No fingerprints on gun used to kill Kustok’s wife: expert
BY BRIAN SLODYSKO Staff Reporter February 27, 2014 3:01PM
Updated: February 28, 2014 10:30AM
Fingerprints could not be found on the handgun used to take the life of Anita “Jeanie” Kustok, though her blood was discovered on the weapon, experts from the state crime lab testified Thursday in the murder trial of Allan Kustok.
The .357 magnum revolver had been a gift to Jeanie Kustok from Allan Kustok, who told police he gave the high-power weapon to his wife to make her feel safe at their alarm-protected Orland Park home, according to court testimony at the Bridgeview courthouse.
In the early morning hours of Sept. 29, 2010, Allan Kustok told police he was jarred awake by an explosion. Jeanie Kustok, he claimed, had been shot in the head and was clutching the handgun to her chest, according to court testimony.
Still, after comprehensive tests at the Illinois State Police Crime Lab in Joliet, experts were unable to recover fingerprints belonging to either Jeanie or Allan Kustok, forensic scientist Holly Heitzman testified.

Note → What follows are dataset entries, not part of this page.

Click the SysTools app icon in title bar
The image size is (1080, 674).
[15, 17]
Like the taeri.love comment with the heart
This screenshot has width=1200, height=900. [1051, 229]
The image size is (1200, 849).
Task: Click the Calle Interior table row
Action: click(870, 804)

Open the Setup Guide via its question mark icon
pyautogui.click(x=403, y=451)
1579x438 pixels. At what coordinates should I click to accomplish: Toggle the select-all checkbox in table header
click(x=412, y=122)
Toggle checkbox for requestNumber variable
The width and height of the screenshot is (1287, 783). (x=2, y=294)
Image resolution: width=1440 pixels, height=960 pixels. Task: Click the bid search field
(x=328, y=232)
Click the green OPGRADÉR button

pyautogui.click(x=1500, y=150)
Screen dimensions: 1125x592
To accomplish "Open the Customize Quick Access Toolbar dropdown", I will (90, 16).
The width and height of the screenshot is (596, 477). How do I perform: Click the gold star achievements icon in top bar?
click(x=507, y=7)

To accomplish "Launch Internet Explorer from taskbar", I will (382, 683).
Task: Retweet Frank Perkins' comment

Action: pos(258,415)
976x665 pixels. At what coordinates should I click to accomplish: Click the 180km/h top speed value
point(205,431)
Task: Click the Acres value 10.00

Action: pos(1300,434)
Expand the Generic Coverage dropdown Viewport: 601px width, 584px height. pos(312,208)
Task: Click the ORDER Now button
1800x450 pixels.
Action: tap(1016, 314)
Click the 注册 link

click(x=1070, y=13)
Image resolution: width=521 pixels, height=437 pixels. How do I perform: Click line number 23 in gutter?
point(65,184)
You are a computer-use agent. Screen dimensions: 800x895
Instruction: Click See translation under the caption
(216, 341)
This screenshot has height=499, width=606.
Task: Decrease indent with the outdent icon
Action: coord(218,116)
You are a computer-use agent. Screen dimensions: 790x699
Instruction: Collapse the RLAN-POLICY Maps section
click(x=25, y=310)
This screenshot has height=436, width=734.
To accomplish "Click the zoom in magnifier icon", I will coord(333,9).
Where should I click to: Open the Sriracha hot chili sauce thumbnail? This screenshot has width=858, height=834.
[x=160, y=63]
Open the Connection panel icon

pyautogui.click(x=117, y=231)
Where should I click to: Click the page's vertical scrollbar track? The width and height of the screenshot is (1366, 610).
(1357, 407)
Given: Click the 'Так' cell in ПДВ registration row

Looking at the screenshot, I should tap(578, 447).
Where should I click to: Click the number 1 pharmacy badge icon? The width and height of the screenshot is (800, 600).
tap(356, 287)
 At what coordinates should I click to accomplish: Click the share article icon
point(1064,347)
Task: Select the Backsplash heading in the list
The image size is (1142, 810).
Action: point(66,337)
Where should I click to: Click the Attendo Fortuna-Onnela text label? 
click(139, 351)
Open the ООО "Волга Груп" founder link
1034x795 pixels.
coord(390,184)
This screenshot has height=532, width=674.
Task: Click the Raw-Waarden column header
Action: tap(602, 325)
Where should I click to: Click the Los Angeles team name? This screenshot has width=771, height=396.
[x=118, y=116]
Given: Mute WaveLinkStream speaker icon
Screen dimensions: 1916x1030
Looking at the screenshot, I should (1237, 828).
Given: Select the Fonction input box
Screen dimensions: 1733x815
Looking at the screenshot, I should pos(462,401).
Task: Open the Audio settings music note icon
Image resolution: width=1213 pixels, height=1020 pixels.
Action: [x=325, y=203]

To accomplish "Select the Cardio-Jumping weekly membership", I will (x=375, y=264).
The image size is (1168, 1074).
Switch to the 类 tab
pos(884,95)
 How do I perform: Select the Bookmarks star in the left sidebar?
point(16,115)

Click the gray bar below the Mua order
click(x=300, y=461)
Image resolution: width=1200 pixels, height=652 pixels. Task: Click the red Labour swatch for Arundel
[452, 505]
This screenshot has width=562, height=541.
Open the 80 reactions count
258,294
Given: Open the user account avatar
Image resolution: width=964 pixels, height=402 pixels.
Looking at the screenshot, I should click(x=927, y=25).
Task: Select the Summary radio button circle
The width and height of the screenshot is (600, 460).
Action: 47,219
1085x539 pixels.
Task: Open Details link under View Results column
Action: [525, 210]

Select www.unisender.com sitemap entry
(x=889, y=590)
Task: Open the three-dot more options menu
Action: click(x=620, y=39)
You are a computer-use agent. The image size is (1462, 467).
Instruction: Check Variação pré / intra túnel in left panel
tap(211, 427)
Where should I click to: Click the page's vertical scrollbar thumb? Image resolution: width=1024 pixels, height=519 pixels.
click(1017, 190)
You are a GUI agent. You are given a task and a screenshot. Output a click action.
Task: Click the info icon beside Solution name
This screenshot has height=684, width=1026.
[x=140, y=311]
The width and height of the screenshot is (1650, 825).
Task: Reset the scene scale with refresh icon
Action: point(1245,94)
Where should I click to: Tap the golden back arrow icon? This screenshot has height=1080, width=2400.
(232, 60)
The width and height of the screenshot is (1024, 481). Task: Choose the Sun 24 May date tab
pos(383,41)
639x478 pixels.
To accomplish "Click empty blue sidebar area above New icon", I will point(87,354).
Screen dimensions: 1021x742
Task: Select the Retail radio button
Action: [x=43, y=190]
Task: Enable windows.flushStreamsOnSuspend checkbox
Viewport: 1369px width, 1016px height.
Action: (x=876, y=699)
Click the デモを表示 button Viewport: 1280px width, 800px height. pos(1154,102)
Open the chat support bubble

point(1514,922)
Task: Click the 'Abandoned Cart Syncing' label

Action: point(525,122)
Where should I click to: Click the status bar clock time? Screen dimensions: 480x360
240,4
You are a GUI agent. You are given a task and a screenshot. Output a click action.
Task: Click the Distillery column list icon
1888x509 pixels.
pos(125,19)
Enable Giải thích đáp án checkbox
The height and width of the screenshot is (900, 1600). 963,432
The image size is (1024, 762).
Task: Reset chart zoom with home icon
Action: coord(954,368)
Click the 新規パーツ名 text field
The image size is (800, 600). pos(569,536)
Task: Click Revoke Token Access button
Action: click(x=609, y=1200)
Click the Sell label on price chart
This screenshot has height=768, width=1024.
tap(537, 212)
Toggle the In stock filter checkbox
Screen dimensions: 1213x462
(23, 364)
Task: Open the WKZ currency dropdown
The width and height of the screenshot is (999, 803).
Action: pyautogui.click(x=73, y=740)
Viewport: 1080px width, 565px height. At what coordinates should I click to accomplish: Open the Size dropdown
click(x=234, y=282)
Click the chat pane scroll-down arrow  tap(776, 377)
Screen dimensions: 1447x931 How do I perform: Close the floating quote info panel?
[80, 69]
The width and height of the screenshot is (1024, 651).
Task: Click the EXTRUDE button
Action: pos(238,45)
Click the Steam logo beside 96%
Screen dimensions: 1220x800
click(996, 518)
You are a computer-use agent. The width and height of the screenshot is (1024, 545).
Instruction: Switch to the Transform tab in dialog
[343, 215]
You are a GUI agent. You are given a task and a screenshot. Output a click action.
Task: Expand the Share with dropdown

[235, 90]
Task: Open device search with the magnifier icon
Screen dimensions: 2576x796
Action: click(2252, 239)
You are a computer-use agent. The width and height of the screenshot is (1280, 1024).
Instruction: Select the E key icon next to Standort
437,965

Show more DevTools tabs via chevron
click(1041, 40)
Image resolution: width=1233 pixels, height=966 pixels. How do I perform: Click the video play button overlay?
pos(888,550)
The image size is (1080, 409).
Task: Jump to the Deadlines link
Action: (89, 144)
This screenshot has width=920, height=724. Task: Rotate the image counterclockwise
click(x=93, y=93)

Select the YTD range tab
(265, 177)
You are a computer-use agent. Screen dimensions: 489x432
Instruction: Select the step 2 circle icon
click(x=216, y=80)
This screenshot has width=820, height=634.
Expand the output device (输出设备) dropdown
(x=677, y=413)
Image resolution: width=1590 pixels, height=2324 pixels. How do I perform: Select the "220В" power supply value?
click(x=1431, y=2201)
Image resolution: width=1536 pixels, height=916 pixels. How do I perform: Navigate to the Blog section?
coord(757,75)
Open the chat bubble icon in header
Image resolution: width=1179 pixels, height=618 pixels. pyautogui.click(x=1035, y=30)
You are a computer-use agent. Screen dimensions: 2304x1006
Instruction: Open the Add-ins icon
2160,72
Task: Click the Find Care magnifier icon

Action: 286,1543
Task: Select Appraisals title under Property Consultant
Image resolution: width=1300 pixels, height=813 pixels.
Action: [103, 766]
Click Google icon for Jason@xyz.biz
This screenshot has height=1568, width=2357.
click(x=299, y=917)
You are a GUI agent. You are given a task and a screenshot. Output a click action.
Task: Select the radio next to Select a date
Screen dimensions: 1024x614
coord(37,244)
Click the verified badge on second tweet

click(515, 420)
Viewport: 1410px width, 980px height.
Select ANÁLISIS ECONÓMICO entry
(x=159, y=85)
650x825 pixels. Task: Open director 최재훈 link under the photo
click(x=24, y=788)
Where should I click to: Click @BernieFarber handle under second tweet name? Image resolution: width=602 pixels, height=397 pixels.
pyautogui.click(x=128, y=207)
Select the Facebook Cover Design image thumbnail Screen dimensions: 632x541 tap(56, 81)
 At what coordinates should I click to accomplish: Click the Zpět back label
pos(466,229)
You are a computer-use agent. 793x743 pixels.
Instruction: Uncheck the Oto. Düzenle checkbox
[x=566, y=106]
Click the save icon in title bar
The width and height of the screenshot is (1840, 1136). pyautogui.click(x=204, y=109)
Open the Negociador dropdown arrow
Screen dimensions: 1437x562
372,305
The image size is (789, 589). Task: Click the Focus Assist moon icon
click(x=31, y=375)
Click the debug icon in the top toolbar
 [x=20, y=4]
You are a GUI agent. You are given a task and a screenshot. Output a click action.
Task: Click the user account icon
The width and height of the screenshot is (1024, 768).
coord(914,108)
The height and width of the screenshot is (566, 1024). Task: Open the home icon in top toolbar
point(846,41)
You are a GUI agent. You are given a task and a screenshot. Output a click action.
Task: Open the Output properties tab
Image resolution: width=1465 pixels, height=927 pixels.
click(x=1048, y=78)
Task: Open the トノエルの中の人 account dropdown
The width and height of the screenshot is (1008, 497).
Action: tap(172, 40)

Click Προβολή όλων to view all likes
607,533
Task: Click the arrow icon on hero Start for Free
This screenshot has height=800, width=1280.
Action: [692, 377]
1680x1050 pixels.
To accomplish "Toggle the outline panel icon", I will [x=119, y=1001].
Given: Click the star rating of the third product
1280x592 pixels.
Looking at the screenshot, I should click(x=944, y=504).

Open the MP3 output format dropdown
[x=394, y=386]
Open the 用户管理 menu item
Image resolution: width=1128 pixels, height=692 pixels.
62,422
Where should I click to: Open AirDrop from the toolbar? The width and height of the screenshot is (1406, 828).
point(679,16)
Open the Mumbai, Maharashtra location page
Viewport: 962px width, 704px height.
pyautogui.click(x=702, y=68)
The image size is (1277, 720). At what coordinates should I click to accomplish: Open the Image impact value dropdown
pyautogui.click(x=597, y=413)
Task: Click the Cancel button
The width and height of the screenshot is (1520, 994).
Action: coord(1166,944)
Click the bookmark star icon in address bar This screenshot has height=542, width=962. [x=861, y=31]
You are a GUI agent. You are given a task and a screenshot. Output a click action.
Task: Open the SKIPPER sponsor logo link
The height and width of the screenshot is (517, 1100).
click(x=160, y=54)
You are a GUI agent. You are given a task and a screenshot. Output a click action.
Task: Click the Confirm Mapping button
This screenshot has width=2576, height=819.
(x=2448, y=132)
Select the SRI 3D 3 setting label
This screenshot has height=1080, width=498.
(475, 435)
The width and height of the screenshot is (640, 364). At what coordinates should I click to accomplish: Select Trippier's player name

Another state crime lab expert testified that the revolver had Jeanie Kustok’s blood on it. And state firearms expert Jeffrey Parise testified that the fatal shot was indeed fired from that gun.
Kustok’s defense attorneys suggested that the revolver could have gone off easily had it already been cocked, raising the possibility that the gun was fired accidentally.
Earlier in the day, defense attorneys ripped crime scene investigators for misplacing a portion of the Kustok’s bed, which Jeanie Kustok had been laying in when she was shot.
Detectives returned to the Kustok’s house about a month after Jeanie Kustok’s death, to further investigate and gather materials for a crime scene reconstruction, according to testimony.
But when they came back, the box spring of the Kustok’s bed had gone missing, testified Investigator Ron Sachtleben, of the Cook County Sheriff’s police.
“Did anybody make an effort to find out where the box spring went?” defense attorney Laura Morask asked, questioning if the police secured the crime scene well enough. “Did you tell [other officers], ‘I left behind a bloody mattress and a box spring?’”
There were other potentially valuable bits of evidence that were left strewn about in the master bedroom area of the house, too, Morask said.
“It was in more disarray than we left it,” Sachtleben said.